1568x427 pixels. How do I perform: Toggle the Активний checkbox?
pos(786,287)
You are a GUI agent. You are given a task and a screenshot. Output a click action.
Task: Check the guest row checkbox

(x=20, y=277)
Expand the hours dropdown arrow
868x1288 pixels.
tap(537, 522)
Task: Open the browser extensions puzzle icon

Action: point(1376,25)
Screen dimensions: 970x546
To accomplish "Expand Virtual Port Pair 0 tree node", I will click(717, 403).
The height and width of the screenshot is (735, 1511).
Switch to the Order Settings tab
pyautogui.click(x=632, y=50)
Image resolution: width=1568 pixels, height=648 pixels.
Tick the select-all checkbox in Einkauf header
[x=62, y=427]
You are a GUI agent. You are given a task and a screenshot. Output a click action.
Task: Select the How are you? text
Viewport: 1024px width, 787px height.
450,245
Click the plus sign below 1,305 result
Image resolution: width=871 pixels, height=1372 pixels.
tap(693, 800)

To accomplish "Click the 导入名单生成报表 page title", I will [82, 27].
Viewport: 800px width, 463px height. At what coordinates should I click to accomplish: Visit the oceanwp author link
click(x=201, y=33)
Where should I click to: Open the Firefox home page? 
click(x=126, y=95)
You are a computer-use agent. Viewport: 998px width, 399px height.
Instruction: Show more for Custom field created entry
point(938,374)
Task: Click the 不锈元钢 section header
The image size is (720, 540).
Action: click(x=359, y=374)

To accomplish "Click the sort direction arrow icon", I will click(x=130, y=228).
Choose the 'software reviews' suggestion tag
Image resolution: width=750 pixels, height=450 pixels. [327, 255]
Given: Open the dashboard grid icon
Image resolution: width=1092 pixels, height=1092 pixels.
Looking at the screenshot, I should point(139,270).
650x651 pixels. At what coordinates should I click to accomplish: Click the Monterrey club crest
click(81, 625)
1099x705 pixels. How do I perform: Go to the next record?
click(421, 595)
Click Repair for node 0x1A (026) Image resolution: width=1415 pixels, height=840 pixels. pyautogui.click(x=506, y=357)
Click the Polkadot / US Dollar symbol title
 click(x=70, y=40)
────────────────────────────────────────
Could you write out all the data exactly as it is given?

1568x427 pixels. How do I perform: Toggle the Активний checkbox?
pos(786,287)
You are a GUI agent. You are given a task and a screenshot. Output a click action.
Task: Check the guest row checkbox

(x=20, y=277)
Expand the hours dropdown arrow
868x1288 pixels.
tap(537, 522)
Task: Open the browser extensions puzzle icon

Action: point(1376,25)
Screen dimensions: 970x546
To accomplish "Expand Virtual Port Pair 0 tree node", I will click(717, 403).
The height and width of the screenshot is (735, 1511).
Switch to the Order Settings tab
pyautogui.click(x=632, y=50)
Image resolution: width=1568 pixels, height=648 pixels.
Tick the select-all checkbox in Einkauf header
[x=62, y=427]
You are a GUI agent. You are given a task and a screenshot. Output a click action.
Task: Select the How are you? text
Viewport: 1024px width, 787px height.
450,245
Click the plus sign below 1,305 result
Image resolution: width=871 pixels, height=1372 pixels.
tap(693, 800)

To accomplish "Click the 导入名单生成报表 page title", I will [82, 27].
Viewport: 800px width, 463px height. At what coordinates should I click to accomplish: Visit the oceanwp author link
click(x=201, y=33)
Where should I click to: Open the Firefox home page? 
click(x=126, y=95)
You are a computer-use agent. Viewport: 998px width, 399px height.
Instruction: Show more for Custom field created entry
point(938,374)
Task: Click the 不锈元钢 section header
The image size is (720, 540).
Action: click(x=359, y=374)

To accomplish "Click the sort direction arrow icon", I will click(x=130, y=228).
Choose the 'software reviews' suggestion tag
Image resolution: width=750 pixels, height=450 pixels. [327, 255]
Given: Open the dashboard grid icon
Image resolution: width=1092 pixels, height=1092 pixels.
Looking at the screenshot, I should point(139,270).
650x651 pixels. At what coordinates should I click to accomplish: Click the Monterrey club crest
click(81, 625)
1099x705 pixels. How do I perform: Go to the next record?
click(421, 595)
Click Repair for node 0x1A (026) Image resolution: width=1415 pixels, height=840 pixels. pyautogui.click(x=506, y=357)
Click the Polkadot / US Dollar symbol title
 click(x=70, y=40)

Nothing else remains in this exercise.